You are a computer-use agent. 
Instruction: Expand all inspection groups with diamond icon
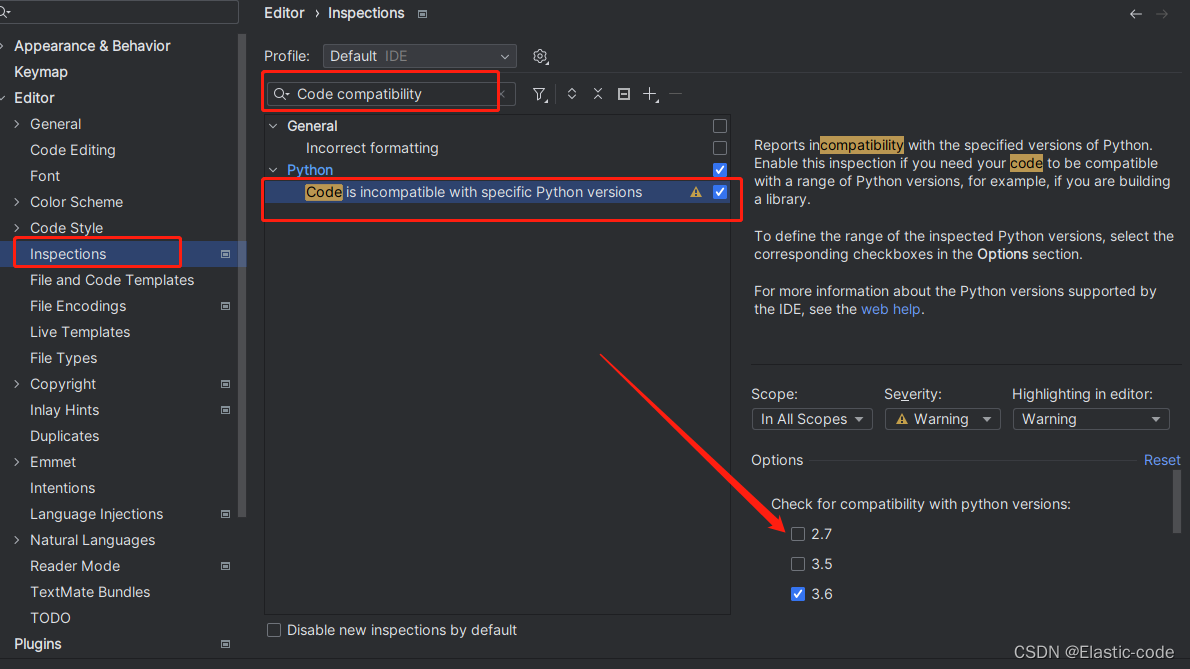tap(571, 93)
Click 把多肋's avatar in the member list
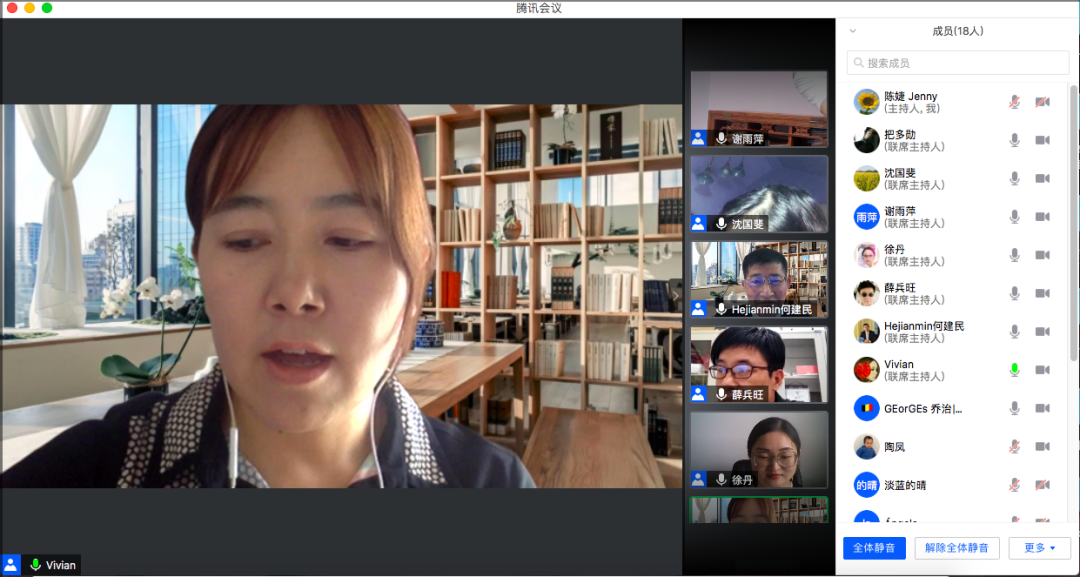The image size is (1080, 577). pyautogui.click(x=866, y=140)
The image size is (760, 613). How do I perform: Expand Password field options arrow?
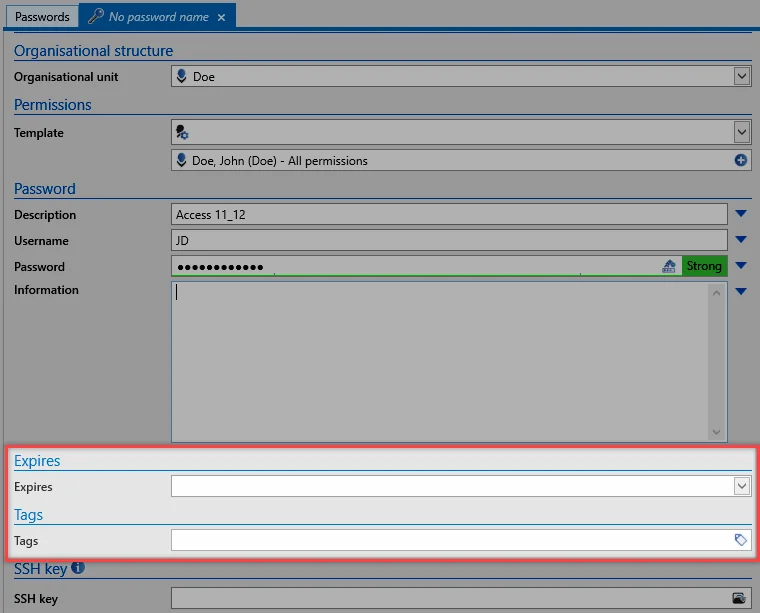(x=741, y=266)
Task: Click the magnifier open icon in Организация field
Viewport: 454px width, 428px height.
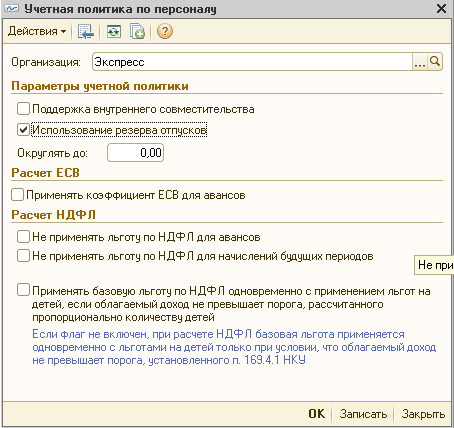Action: click(x=435, y=62)
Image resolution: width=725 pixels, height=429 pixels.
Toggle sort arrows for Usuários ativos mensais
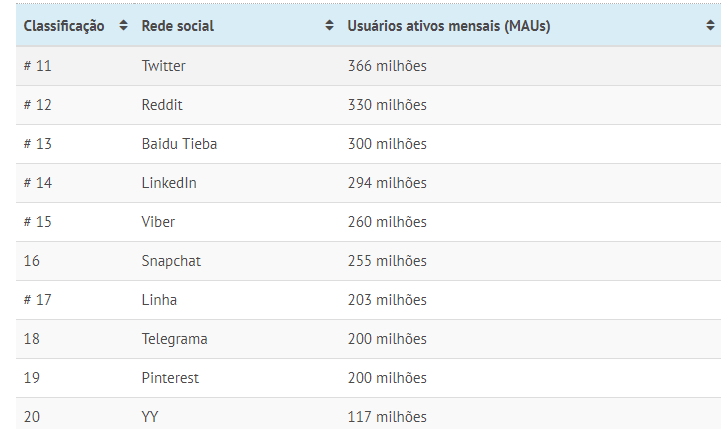point(710,25)
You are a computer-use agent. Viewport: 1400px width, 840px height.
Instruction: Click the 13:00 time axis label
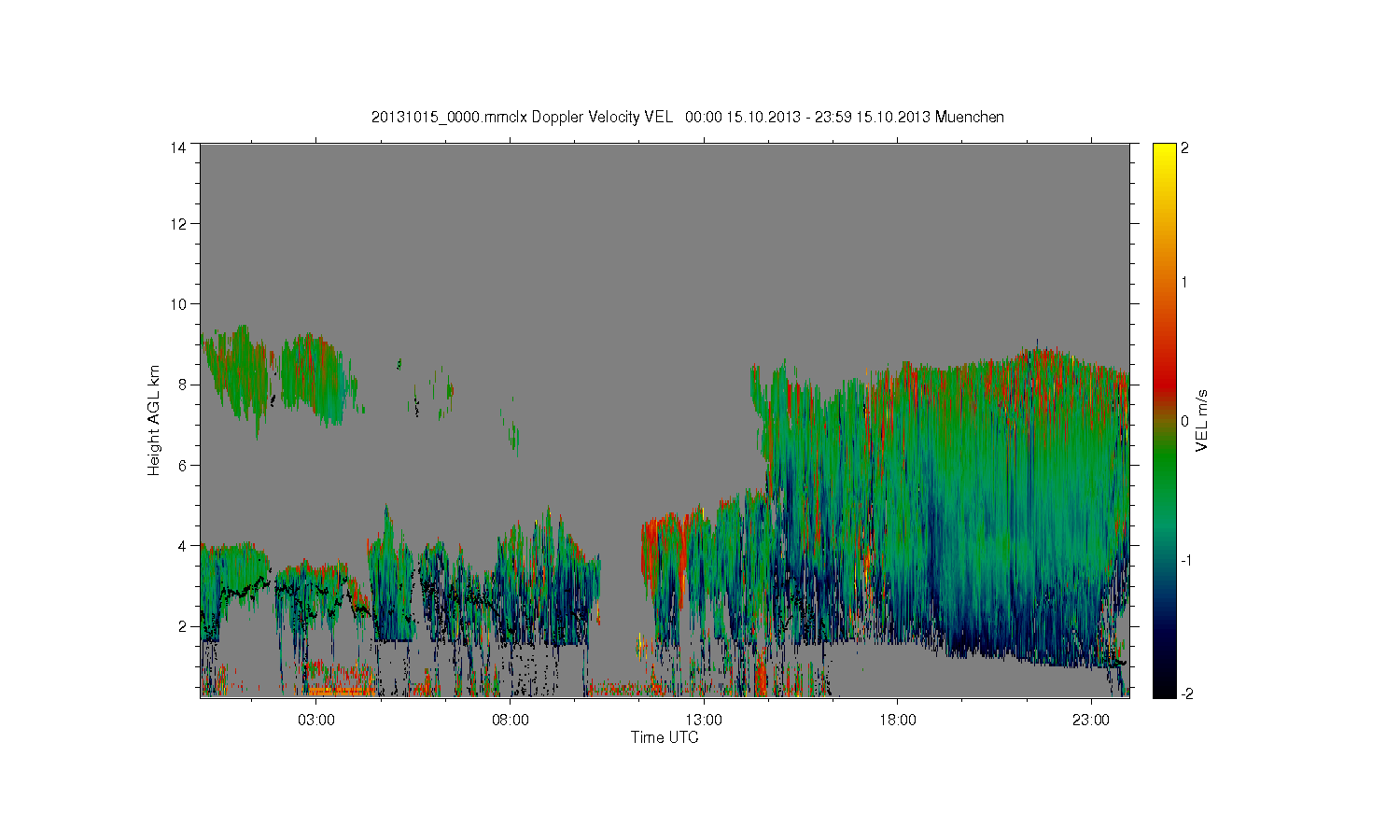704,721
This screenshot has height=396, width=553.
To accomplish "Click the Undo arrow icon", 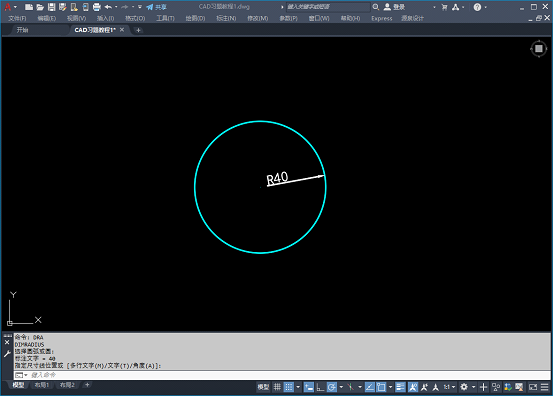I will 108,7.
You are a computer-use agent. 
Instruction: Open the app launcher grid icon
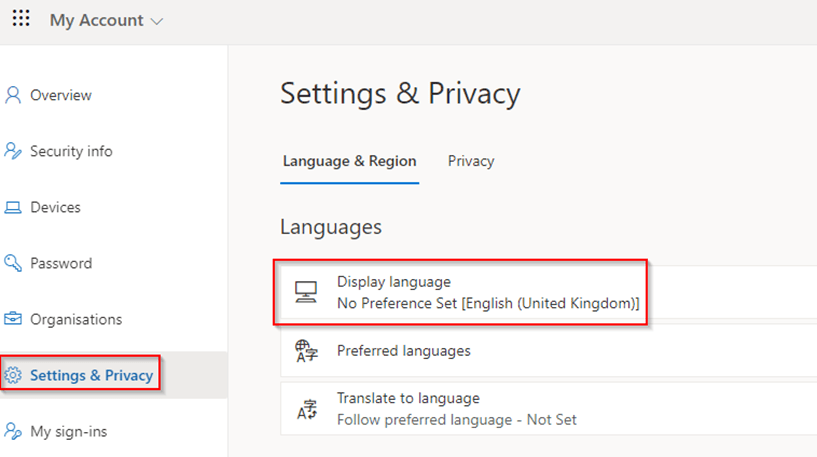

- [PROBLEM TO WORK ON]: Up to and including the line that holds "Image resolution: width=725", restate word for word each line of the records from their start, and only those lines, leaving out the pictures.

- [ANSWER TO THIS TASK]:
You are a computer-use agent. 
Instruction: Expand all inspection groups with diamond icon
tap(571, 93)
Click 把多肋's avatar in the member list
The image size is (1080, 577). pyautogui.click(x=866, y=140)
The image size is (760, 613). How do I perform: Expand Password field options arrow?
(x=741, y=266)
Task: Click the magnifier open icon in Организация field
Viewport: 454px width, 428px height.
Action: click(x=435, y=62)
Image resolution: width=725 pixels, height=429 pixels.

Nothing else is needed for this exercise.